The Georgia teacher-pension plan ranks as one of the nation’s most actuarially sound and well-financed, boasting 94 cents for every dollar it is expected to pay. But the plan’s health hasn’t doused opposition to Gov. Perdue’s proposal on cost-of-living adjustments.
Educators also argue that they have paid 5 percent annually into the plan since 1995, and for most of its life, participants paid 6 percent—in both cases, more than what other state employees pay into their retirement plans.
“We’ve paid for our COLAs. So we don’t think it is fair to cut back on us when we’ve already paid for them.

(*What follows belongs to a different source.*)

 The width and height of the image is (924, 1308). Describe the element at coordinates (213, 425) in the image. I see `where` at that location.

We are getting back the money we put in for, in my case, those 37 and a half years,” said William G. Sloan, the executive director of the 18,000-member Georgia Retired Educators Association.

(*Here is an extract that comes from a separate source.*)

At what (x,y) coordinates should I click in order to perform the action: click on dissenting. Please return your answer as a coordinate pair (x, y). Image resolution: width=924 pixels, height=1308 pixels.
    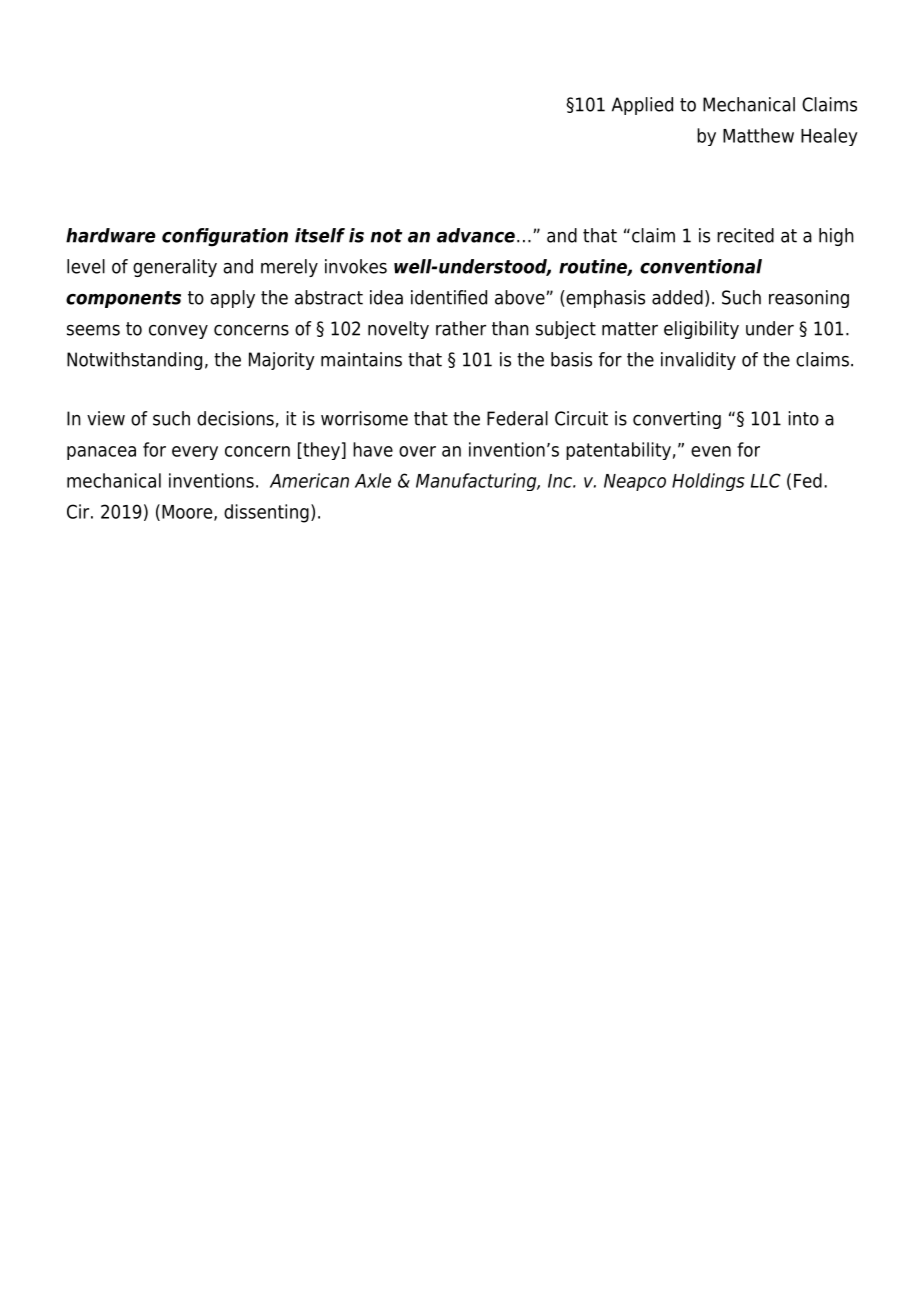
    Looking at the image, I should click on (266, 513).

“I was willing to put it in because I was under the impression I would be getting it back when I wasn’t working,” he said.
‘Hot Button’ Issue
One of the angry teachers is Michael C. Witt, who teaches 3rd grade in Alpharetta, in suburban Atlanta, part of the 88,000-student Fulton County school system. He said the proposed pension changes have become a “hot button” issue among educators.

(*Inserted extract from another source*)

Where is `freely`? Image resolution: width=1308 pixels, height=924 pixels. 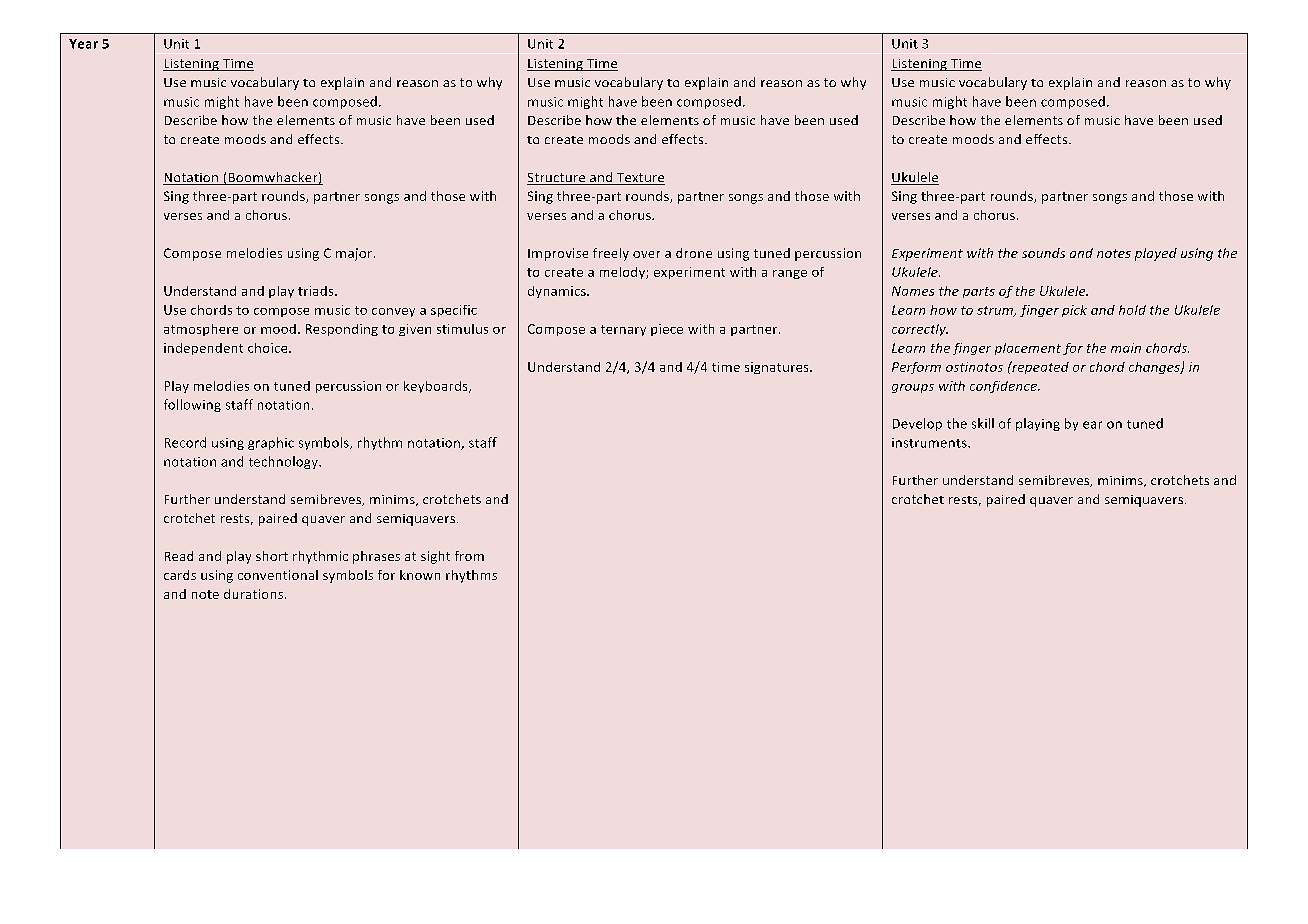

“Our fund is managed by state employees, and they have done an amazing job. This thing ain’t broke. Don’t fix it,” he said.
But Mr. Brantley, the governor’s spokesman, said the state needs the flexibility. The retirement system’s “only option right now is to increase the amount teachers pay in and employers pay in. They are doing that next year.” The employees’ contribution will increase to 5.25 percent annually.
He added: “I’m disappointed people would take this as an affront to teachers. This is really about managing the state’s fiscal affairs in a way that will make them sustainable over the long term.”